The Landesliga Schleswig-Holstein is the sixth tier of the German football league system and the second-highest league in the German state of Schleswig-Holstein, supplanting the Verbandsligen at that level in the state.

== Overview ==
The Landesliga was relaunched to start play in the 2017–18 season as part of realignments in the league system of Schleswig-Holstein and as a solution to the problem of many teams promoted to the Verbandsliga ending up relegated or withdrawn after one season.

The league is divided into two divisions of 16 clubs each, Schleswig (north-west) and Holstein (south-east), and teams promoted to or relegated from it will be assigned to a division based on geographical proximity, a practice called "flexible game operation" (flexibler Spielbetrieb).

For 2020–21 and 2021–22, the Landesliga was expanded to three groups, each having 11 to 12 teams for a total of 34–35 after the previous 2019–20 season was curtailed.

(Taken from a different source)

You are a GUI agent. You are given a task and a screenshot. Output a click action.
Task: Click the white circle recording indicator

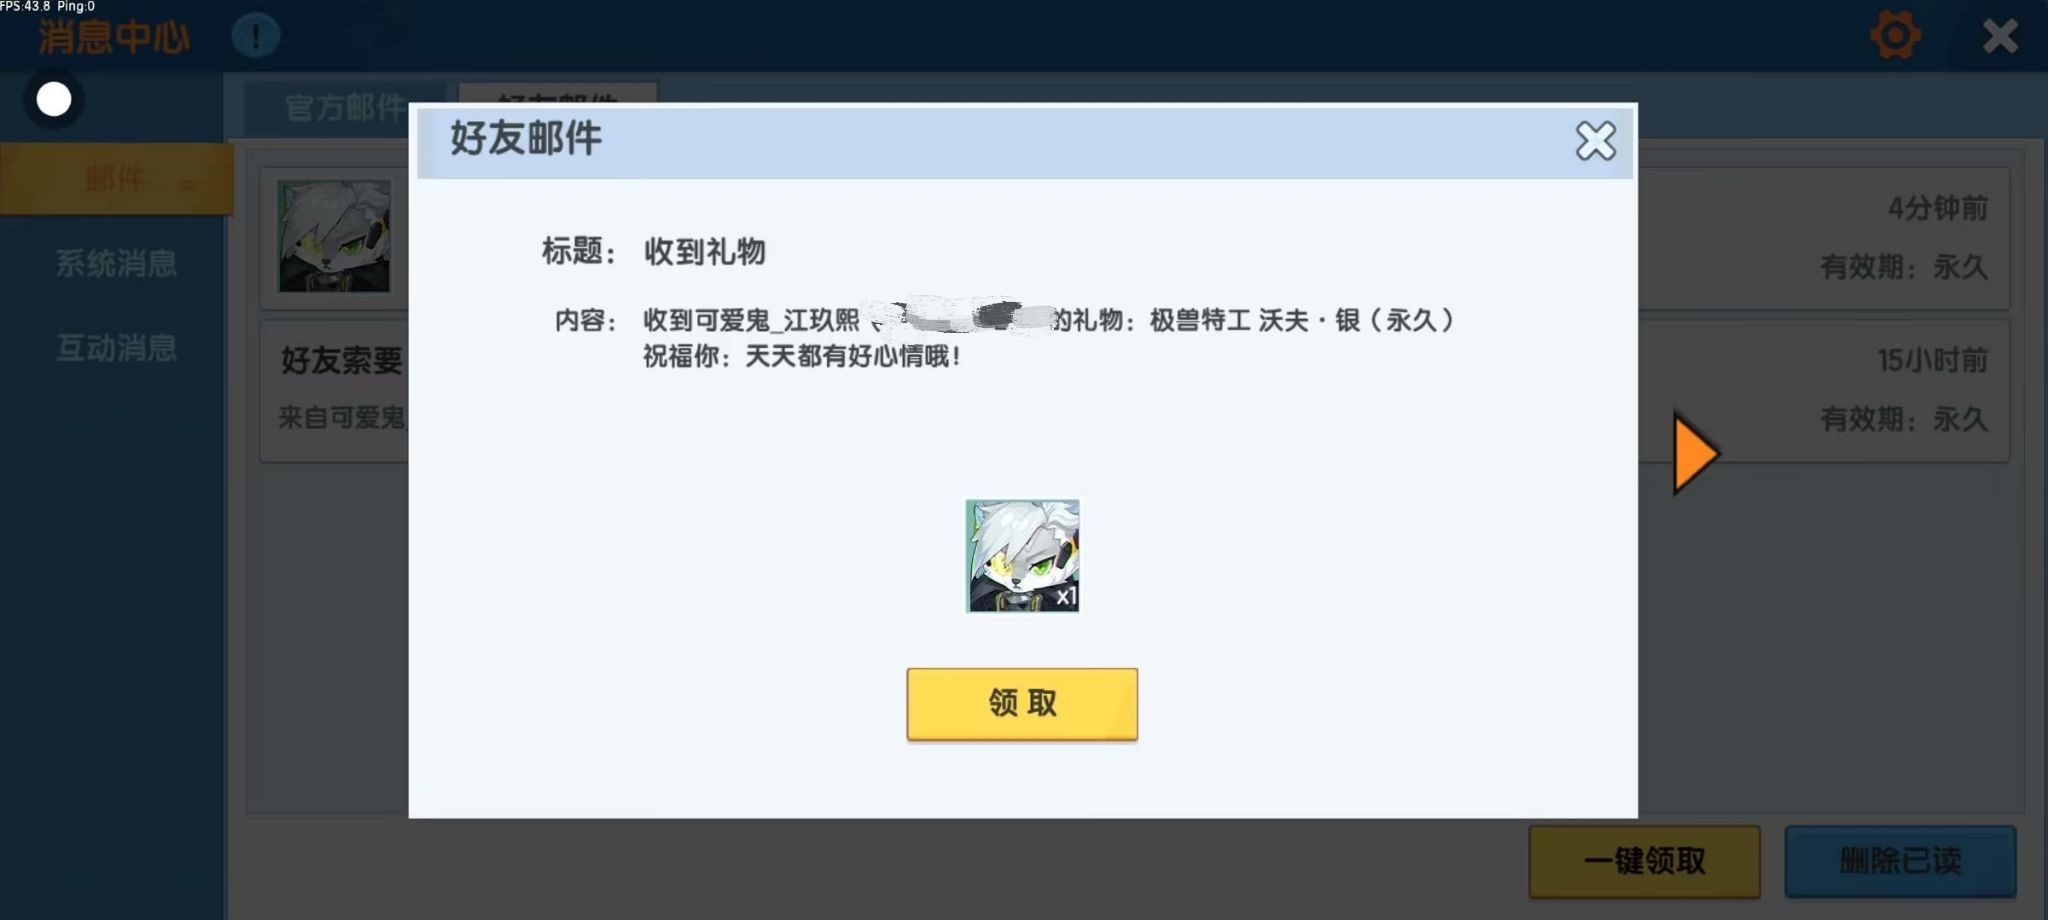[x=54, y=99]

== Founding members of the Landesliga ==
The league was newly reformed from the following clubs that have played in the following leagues in 2016–17:

- From the Schleswig-Holstein-Liga:
  - TuS Hartenholm, 13th
  - TSV Kropp, 14th
  - Oldenburger SV, 15th
  - TSV Altenholz, 16th
  - TSG Concordia Schönkirchen, 17th
  - FC Kilia Kiel, 18th

- From the Verbandsliga Nord-Ost:
  - Gettorfer SC, 2nd
  - TSV Bordesholm, 3rd
  - Osterrönfelder TSV, 4th
  - Büdelsdorfer TSV, 5th
  - Heikendorfer SV, 6th
  - Eckernförder SV, 7th

- From the Verbandsliga Nord-West:
  - Husumer SV, 2nd
  - BSC Brunsbüttel, 3rd
  - Schleswig 06, 4th
  - TSV Rantrum, 5th
  - Blau-Weiß Löwenstedt, 6th
  - SG Geest 05, 7th

- From the Verbandsliga Süd-Ost:
  - VfB Lübeck II, 2nd
  - Grün-Weiß Siebenbäumen, 3rd
  - SV Preußen Reinfeld, 4th
  - 1. FC Phönix Lübeck, 5th
  - SV Eichede II, 6th
  - TSV Travemünde, 7th

- From the Verbandsliga Süd-West:
  - SSC Phönix Kisdorf, 2nd
  - FC Reher/Puls, 3rd
  - VfR Horst, 4th
  - VfR Kellinghausen, 5th
  - SV Schakendorf, 6th
  - SV Todesfelde II, 7th

- From the promotion round:
  - TSV Klausdorf, Nord-Ost, 8th
  - TSV Pansdorf, Süd-Ost, 8th

== Champions ==

| Season | Schleswig | Holstein |
|---|---|---|
| 2017–18 | TSV Kropp | VfB Lübeck II |
| 2018–19 | Husumer SV | Oldenburger SV |
| 2019–20 | TSV Altenholz | TSV Pansdorf |

| Season | Schleswig | Holstein | Mitte |
|---|---|---|---|
| 2020–21 | Season curtailed and annulled |  |  |
| 2021–22 | Husumer SV | SV Eichede II | FC Kilia Kiel |

- In 2020, the division champions were determined by points-per-game average after the season was terminated in May due to the coronavirus disease pandemic in Germany. TSV Kronshagen (Schleswig) and FC Dornbreite Lübeck (Holstein) were also promoted as runners-up.